Sunday, October 09, 2005

I know nothing

Information is not knowledge-
Einstein

Yesterday I discovered something that I suppose I was aware of all along but have never really applied to me, myself or I. I am just me, I do not need to be anyone or anything other than that. The people that love me and like me do just because I am who I am. For years, I struggled to be someone, something that other people thought I should be. This is what started this thinking pattern- I was reading a "friends" site yesterday and happened upon a bio. I have known this person for half of my life and must say that I realized that my friend is living in achievements that never happened and the dishonesty and misrepresentation has really upset me. I have questioned, "Do I want this deception in my life when I strive to be only who I am no more no less?" My achievements and failures have made me who I am to this day but they are in the past and though I have learned from them I realize I must move forward with who I am and what I am.

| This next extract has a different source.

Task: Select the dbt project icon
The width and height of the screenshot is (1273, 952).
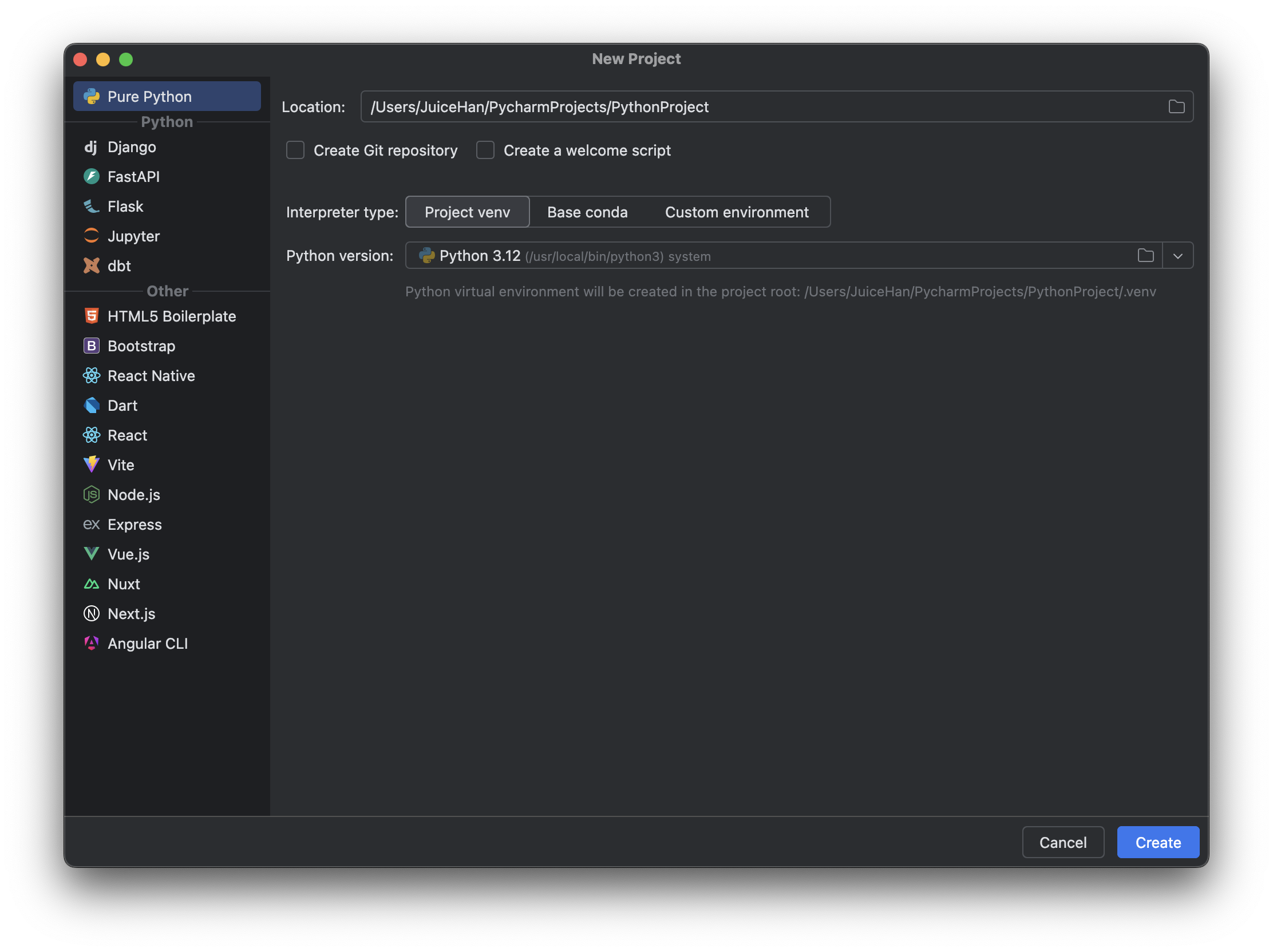Action: click(x=91, y=266)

The interesting thing is just because you have information does not mean that it is something you can actually understand. It is thrown out like you are aware of what you are speaking when you really have no idea what it really means or how to apply it. I know nothing and so therefore I never can definitively state something when pretty much everything is nothing. I have come to the conclusion that with the misapplied information, misrepresentation, perceptions and realities in which this person dwells I am unable to remain in contact with this person to provide myself with an understanding that this is not the way or path of my life at this time. I would also like to thank this person for providing the realization that the people I am surrounded myself with only care that I am well and doing the things that bring me joy and happiness. These are the people I choose to allow entrance into my life.